=== Text excerpt ===
Most people who want to build an AI agent never ship one. Not because it is hard. Because everything they read sounds either too abstract or too hyped. Strip the noise away and an agent is one simple thing: a model in a loop, with tools.
The whole machine runs on one heartbeat. Request goes to the model. The model picks a tool. The tool runs. The result goes back to the model. The model decides the next step. Repeat until the answer is ready.
Here is the path we follow when we build one, and the same path you can follow this week.
1Pick one job, not a general agent
Forget the universal assistant. Pick one specific job you want done. Book an appointment. Watch job boards and send matches. Summarize unread email. Answer questions over a pile of documents.
The smaller and clearer the job, the easier the agent is to design, test, and debug. Every failed agent project we have seen started with a scope that fit on a poster instead of a sticky note.
Write the job as one sentence with a visible result. "Answers questions about our case archive with citations" is a job. "Helps the team with knowledge" is not.
2Use a model that already exists
Do not train anything. Pick a capable model off the shelf: commercial or open source, whichever fits your constraints. The only requirements are solid reasoning and reliable structured output, because the model has to pick tools and read their results.
Keep the model swappable behind a config setting. Models improve every quarter. Your agent should get smarter by changing one line, not by rebuilding.
Put the model name and endpoint in configuration, not in code.
3Give it a few focused tools
A chatbot talks. An agent acts. The difference is tools: the small set of actions the model can call. Search these files. Read this record. Query this API. Send this email.
Resist the urge to hand it everything. A few sharp tools beat a hundred overlapping ones. And skip the fancy retrieval stack on day one. If your knowledge lives in a few thousand files, plain search over those files gets you shockingly far. Add vector databases only when real usage proves you need them.
List the three to five actions your job actually needs. Those are your tools. Cut the rest.
4Wire the heartbeat
No heavy framework needed. The skeleton is small enough to hold in your head:
- Take the user's request.
- Send it to the model with instructions and the tool list.
- If the model asks for a tool, run it and feed the result back.
- Let the model decide the next step.
- Stop when it produces a final answer, and always cap the number of turns so a confused agent cannot spin forever.
That cap matters more than it looks. A turn limit is the first brake you install, and every agent needs brakes before it needs freedom.
Build the plainest possible version of this loop with one tool. Make it answer one real question end to end.
5Keep memory and the interface boring
Beginners assume agents need elaborate memory systems. They do not. Start with the recent conversation. If knowledge must survive between sessions, write it to a plain file the agent reads on startup. A markdown file the agent can append to is a real memory system, and you can inspect it with your own eyes.
The interface can be just as boring. A command line first. Then a small web page or a chat channel once the loop works. The interface is packaging. The loop is the product.
Give your agent one file it can write lessons to and read back next session. Watch what it chooses to remember.
Then test it on real work
Do not polish in private. Give the agent real tasks, watch where it breaks, patch it, run it again. Every reliable agent we have shipped went through dozens of these cycles. The failures are the curriculum.
===
_Exercise A_. Where does the agent-building guide say the model name and endpoint should go?
_Exercise B_. Duplicate the part of the agent-building guide that begins at the words "Then test it" and stops after the words "are the curriculum.".
_Exercise C_. For each statement, say whether the agent-building guide agrees, and quote the words that decide it: (i) You should train your own model for the agent. (ii) A command line is the first interface to use. (iii) Vector databases should be added on day one.
Rely only on the agent-building guide when responding.
=== Material supplied ===
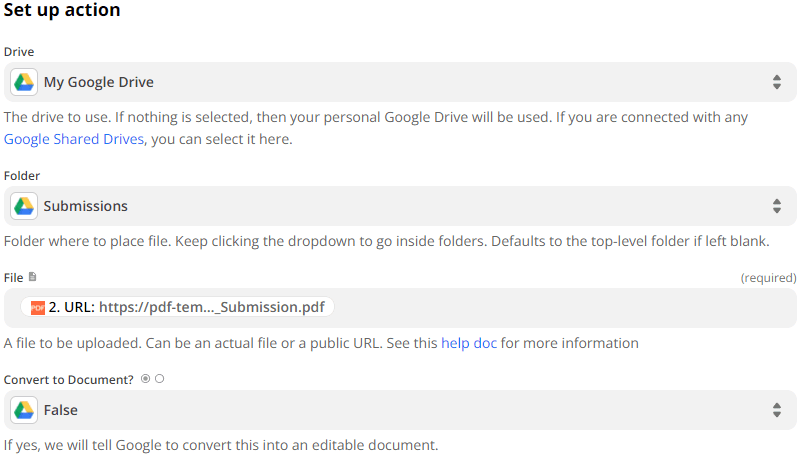Click the orange PDF icon in File pill
805x456 pixels.
[37, 308]
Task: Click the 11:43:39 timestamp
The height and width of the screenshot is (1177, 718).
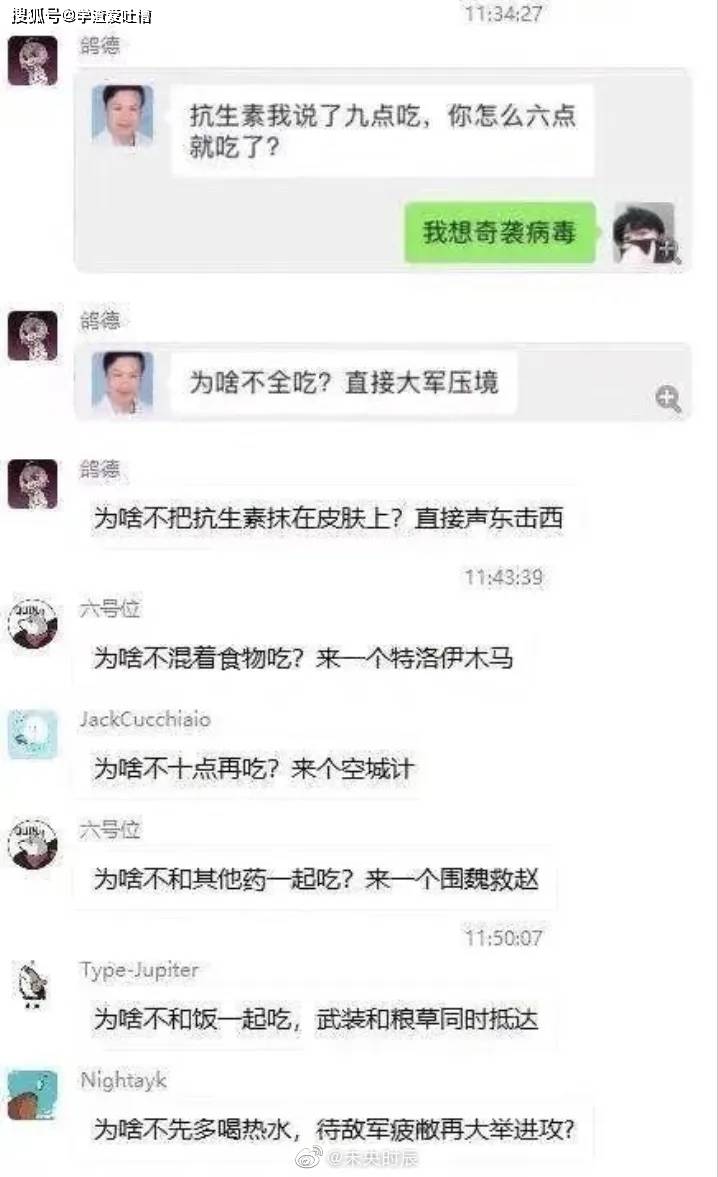Action: coord(503,576)
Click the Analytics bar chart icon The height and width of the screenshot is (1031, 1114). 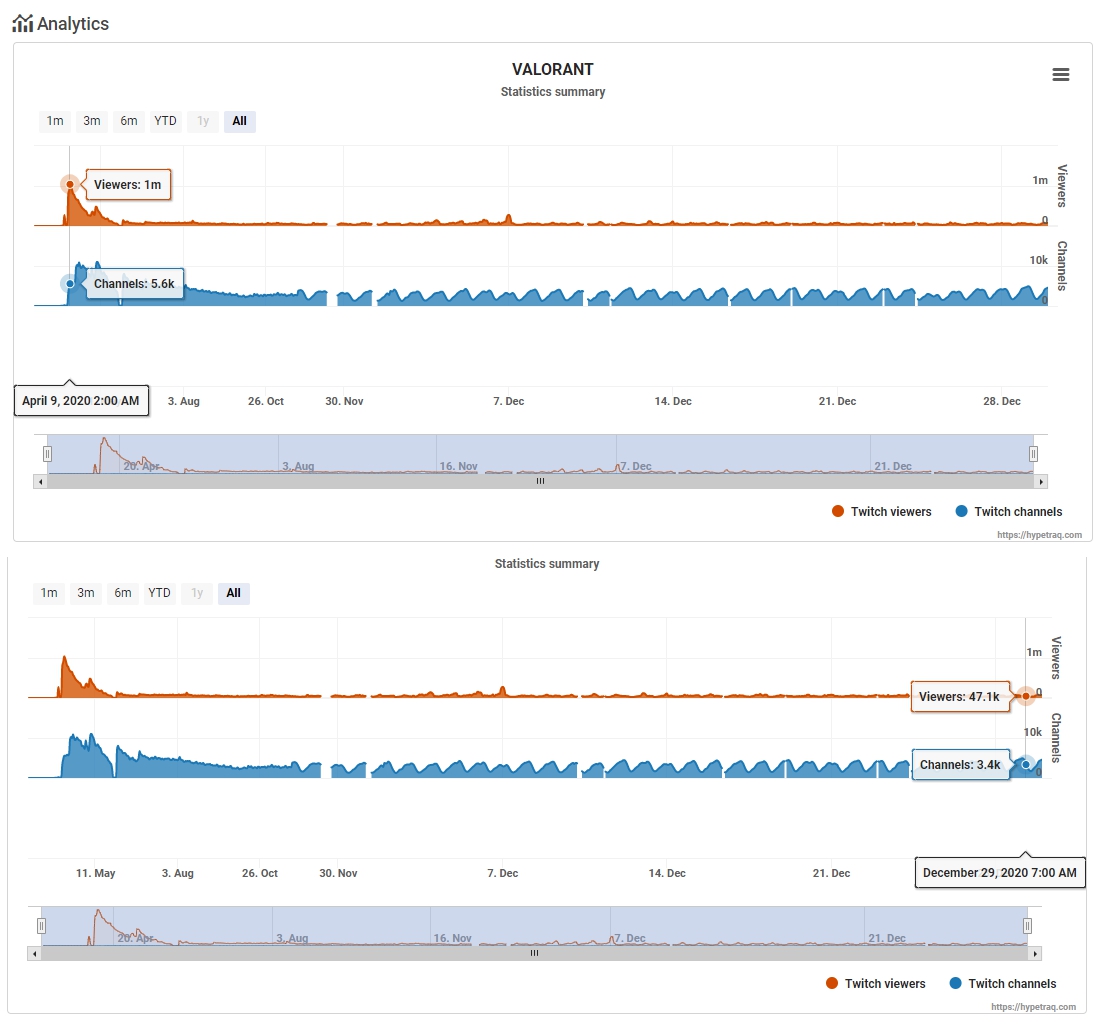[x=22, y=23]
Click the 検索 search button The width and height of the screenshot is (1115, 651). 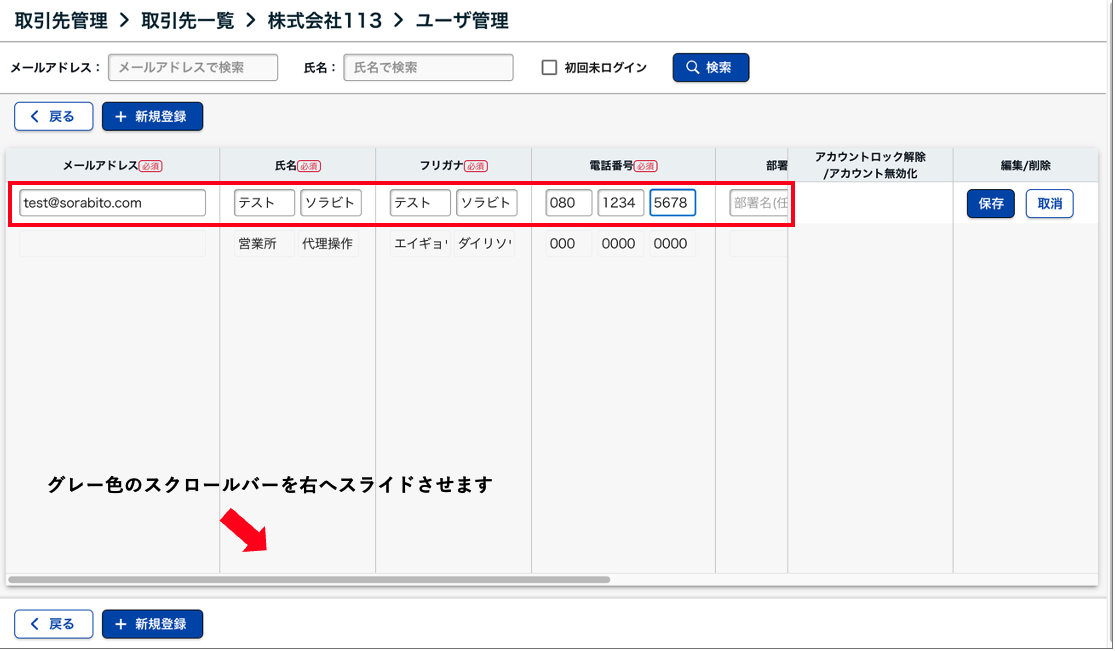point(710,68)
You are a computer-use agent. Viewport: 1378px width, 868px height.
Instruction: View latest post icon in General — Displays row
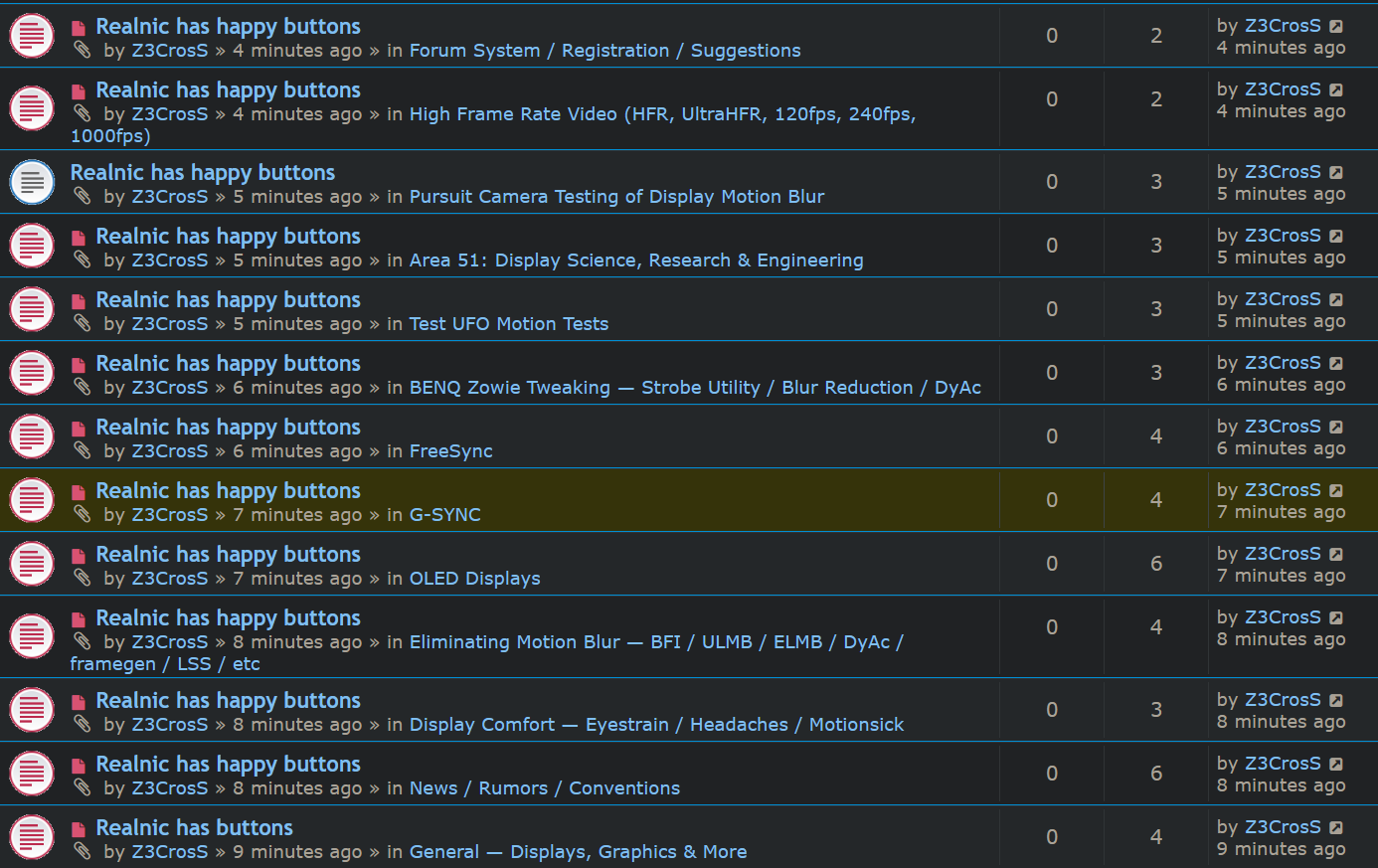coord(1336,828)
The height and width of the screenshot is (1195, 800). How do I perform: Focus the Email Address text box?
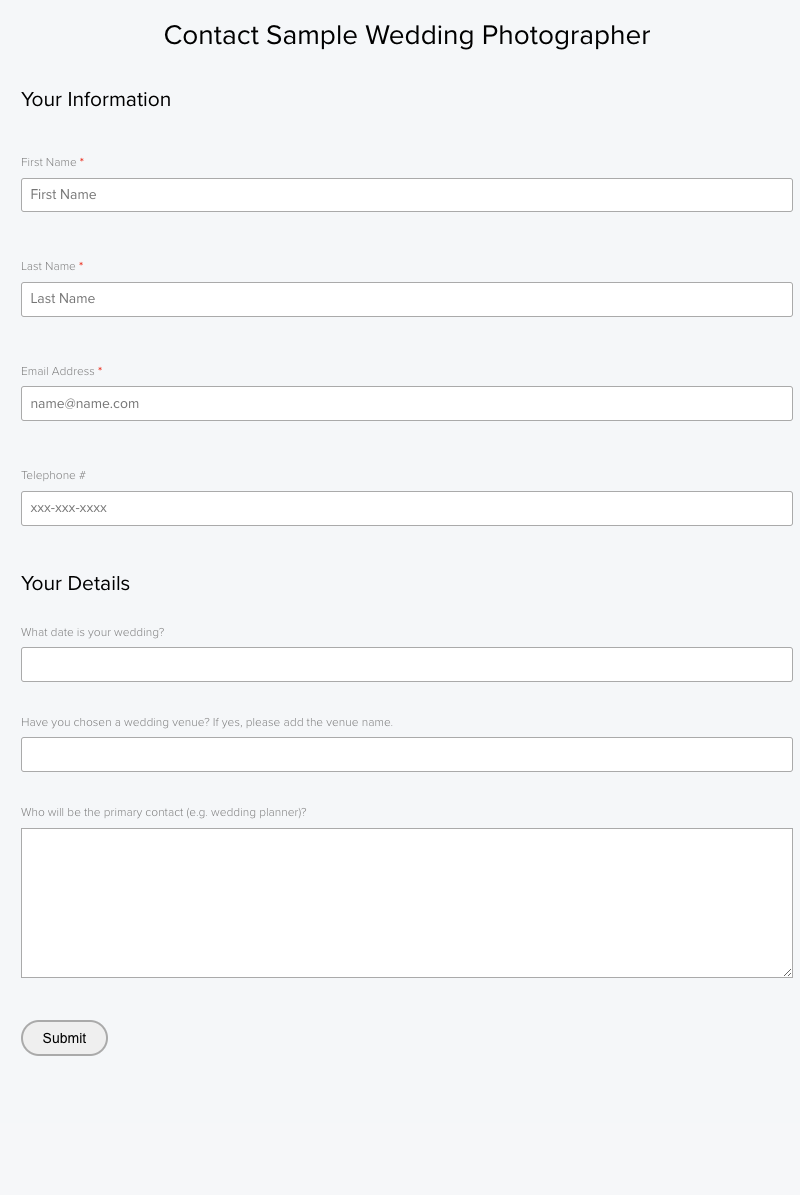[406, 404]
===
_Reply A_. In configuration, not in code.

_Reply B_.
Then test it on real work
Do not polish in private. Give the agent real tasks, watch where it breaks, patch it, run it again. Every reliable agent we have shipped went through dozens of these cycles. The failures are the curriculum.

_Reply C_.
(i) No: "Do not train anything."
(ii) Yes: "A command line first."
(iii) No: "Add vector databases only when real usage proves you need them."